We often think of baseball players, and sports figures in general for that matter, as nothing more than machines who punch in, perform at exceptional athletic levels, and collect their fat paychecks. They are nothing more than multi-millionaires who play a game in some people’s minds. Yet, these multi-millionaires didn’t start life that way. They began life on little league diamonds, in open fields, and in impoverished nations. These machines fell in love with a game that grasps so firmly onto some that it is impossible to know when enough is enough. And for many players, there is no “enough.” For many players, the athletic ability declines, but the love remains. The desire to participate and be a part of the game that lifted them and provided them something more is strong. For these players – the ones not cut out for coaching or not interested in coaching – the front offices of Major League teams comes calling.
Nolan Ryan, during his waning years with the Rangers, was offered a contract very similar to Pujols’. He was given the opportunity to sign a playing contract at the same time he signed an executive contract. The move worked out quite well for the current Rangers owner. He not only got to finish out his Hall of Fame career in Texas, but got to help work and build a competitive team.
Other former players find themselves in a position to work in their former teams’ front offices quite often. Frank Robinson, after his playing days and even his managing days, became a member of the Baltimore Orioles front office. Mark Loretta is currently a member of the Padres front office. Adam Everett just moved on to the Cleveland Indians‘ front office. Craig Counsel, after years of scrappy play and holding on to a mostly bench position, will join the Milwaukee Brewers front office.
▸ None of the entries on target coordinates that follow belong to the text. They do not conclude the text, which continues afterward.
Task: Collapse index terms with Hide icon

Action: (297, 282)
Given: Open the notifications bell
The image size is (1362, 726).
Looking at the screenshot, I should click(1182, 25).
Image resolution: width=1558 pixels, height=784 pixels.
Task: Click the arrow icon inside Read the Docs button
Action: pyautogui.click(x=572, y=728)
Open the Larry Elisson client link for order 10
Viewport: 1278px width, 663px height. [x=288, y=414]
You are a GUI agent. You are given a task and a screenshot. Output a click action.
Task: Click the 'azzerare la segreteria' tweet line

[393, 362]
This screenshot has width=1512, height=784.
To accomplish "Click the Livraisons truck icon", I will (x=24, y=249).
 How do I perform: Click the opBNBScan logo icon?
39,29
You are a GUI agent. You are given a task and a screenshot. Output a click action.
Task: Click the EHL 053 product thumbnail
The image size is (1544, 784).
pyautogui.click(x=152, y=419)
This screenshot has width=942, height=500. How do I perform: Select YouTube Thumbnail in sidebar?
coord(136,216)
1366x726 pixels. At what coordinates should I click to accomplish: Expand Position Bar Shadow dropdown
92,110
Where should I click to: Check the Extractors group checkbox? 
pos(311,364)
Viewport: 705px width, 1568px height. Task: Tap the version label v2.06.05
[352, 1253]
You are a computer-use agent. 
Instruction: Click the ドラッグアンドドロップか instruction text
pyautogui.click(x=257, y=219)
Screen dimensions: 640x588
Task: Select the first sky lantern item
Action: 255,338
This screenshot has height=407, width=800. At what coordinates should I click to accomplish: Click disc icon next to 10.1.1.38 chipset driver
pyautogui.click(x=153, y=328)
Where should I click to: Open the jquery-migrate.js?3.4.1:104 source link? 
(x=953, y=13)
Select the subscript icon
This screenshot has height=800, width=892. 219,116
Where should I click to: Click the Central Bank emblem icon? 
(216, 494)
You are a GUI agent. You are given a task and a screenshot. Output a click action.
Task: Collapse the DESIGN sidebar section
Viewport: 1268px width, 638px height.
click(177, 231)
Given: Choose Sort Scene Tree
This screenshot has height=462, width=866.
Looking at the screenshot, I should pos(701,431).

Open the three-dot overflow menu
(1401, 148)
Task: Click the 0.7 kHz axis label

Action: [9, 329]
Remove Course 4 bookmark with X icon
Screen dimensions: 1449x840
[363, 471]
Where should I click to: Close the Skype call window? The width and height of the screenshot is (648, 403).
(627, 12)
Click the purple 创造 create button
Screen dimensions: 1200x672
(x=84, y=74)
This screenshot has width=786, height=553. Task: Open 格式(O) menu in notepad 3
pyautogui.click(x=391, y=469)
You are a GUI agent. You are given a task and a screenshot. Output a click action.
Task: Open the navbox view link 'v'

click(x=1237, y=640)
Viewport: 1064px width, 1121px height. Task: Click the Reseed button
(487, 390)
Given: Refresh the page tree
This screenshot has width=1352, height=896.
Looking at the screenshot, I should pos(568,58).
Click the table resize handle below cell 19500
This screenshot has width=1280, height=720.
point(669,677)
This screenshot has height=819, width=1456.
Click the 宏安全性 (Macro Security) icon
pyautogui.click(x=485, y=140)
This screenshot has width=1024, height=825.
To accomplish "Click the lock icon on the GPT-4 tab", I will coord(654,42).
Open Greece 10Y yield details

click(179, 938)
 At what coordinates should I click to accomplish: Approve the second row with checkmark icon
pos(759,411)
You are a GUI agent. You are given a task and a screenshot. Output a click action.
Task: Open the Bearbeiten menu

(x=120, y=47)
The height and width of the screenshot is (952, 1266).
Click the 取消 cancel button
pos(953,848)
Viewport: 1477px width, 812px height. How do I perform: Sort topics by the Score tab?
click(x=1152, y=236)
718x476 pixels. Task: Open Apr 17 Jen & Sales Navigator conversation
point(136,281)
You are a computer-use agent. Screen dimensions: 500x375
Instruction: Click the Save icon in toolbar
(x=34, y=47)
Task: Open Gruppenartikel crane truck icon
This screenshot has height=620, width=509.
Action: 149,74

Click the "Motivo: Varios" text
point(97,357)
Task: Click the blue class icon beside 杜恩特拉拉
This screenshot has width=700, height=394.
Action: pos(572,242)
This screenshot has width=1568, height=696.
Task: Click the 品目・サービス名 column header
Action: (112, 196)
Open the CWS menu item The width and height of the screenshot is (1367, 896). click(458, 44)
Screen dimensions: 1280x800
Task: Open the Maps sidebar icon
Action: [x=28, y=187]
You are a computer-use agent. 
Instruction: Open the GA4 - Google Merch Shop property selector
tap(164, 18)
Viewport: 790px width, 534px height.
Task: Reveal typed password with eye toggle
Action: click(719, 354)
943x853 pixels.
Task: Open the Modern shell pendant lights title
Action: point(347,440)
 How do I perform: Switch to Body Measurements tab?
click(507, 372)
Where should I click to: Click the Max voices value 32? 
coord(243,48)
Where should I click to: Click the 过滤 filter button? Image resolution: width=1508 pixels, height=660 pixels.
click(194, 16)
These players may not have a large role with their teams while working in an executive role, but the job offers them a chance to continue their time as part of the game. Some may move up and help shape the future of the organization. Others may settle for an office and their name on the executive directory. No matter the case, they share a common theme. The game is their life. Moving on from it is difficult. Front office jobs give them a chance to live in the game, if only for a little while longer.